Gerçekte ise İmparator Toba'nın ölümü; samuray savaşı ve askeri yönetim çağına yol açan bir vesayet krizine yol açtı. 1997'de Japon kültüründeki tilkiler hakkında yazdığı bir makalesinde Janet Goff, Tamamo-no-Mae'nin hikayesinin saray siyasetini yansıttığını aktarıyor.
Peki bilim ne diyor?
Nikko Milli Parkı'nda kırılan taş, kükürtlü kaplıcalarla dolu bir ormanda oturuyordu. Park korucuları yıllardır taştaki çatlakları fotoğraflıyor ve yerel yetkililer son kırılmanın zehirli gaz ve yağmur suyu sızıntısından kaynaklandığını söyledi.
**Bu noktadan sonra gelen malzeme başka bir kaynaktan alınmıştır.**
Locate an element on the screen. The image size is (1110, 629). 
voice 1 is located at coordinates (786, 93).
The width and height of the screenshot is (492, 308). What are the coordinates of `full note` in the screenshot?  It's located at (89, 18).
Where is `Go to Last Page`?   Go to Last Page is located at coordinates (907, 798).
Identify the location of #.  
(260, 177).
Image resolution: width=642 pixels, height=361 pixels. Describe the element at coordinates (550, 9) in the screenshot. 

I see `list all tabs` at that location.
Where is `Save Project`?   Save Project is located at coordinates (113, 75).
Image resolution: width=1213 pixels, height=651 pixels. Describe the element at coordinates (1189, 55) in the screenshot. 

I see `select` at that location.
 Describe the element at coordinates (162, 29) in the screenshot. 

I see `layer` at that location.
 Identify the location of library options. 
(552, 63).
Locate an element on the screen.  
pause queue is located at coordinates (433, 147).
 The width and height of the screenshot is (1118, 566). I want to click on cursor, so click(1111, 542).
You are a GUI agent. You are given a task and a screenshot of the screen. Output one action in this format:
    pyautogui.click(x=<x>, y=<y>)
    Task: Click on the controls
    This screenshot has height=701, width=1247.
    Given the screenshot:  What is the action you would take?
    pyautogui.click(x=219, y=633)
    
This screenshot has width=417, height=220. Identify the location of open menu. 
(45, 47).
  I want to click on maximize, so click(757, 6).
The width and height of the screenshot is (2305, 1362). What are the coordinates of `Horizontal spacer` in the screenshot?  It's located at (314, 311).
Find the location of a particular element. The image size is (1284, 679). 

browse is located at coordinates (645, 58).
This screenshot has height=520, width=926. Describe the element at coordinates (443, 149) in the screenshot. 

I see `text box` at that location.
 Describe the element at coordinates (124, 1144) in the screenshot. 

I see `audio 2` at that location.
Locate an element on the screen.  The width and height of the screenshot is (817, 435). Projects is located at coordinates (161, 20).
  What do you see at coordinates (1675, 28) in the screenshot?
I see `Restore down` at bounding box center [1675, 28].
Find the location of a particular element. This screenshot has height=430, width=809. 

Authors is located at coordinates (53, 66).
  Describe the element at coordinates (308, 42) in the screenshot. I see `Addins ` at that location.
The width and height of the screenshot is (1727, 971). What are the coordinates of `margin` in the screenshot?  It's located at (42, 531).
Park yetkilisi Riko Kitahara ise “Taş, hükümet tarafından belirlenmiş bir kültürel varlık; bu yüzden ne yapacağımıza kendi başımıza karar veremiyoruz. Ancak doğal olarak bölündüğü için olduğu gibi bırakılması gerektiğini düşünüyoruz."
ŞİİRLE GELEN POPÜLARİTE
Nikko taşı 1957'de Tochigi Eyaleti tarafından kültürel bir varlık, 2014'te ise ulusal hükümet tarafından doğal bir nokta olarak belirlendi. Alanı popüler kılan unsurların en önemlilerinden biri ise 17. yüzyıl şairlerinden Matsuo Basho'nun şiiri.
Basho'nun “Zehirli dumanlar yayan ve etrafı “kumun rengini zar zor görebileceğiniz çok sayıda ölü arı ve kelebekle kaplı toprakla çevrili” ifadeleriyle taşa atıfta bulunduğu söyleniyor.
Nikko Ulusal Parkı'nda gönüllü bir tur rehberi olan 83 yaşındaki Masaharu Sugawara ise “Matsuo Basho'nun yazdığı gibi, burası korkutucu bir nokta” diyor ve kışın taşın yakınındaki kaplıcalara çekilen hayvanların bazı zamanlar zehirli gazlardan öldüğünü de anımsatıyor.
*Bu haberdeki bilgilerin büyük bir kısmı The New York Times'ta “A ‘Killing Stone’ Broke in Japan. Is a Demon on the Loose?” başlığıyla yayınlanan makaleden derlenmiştir.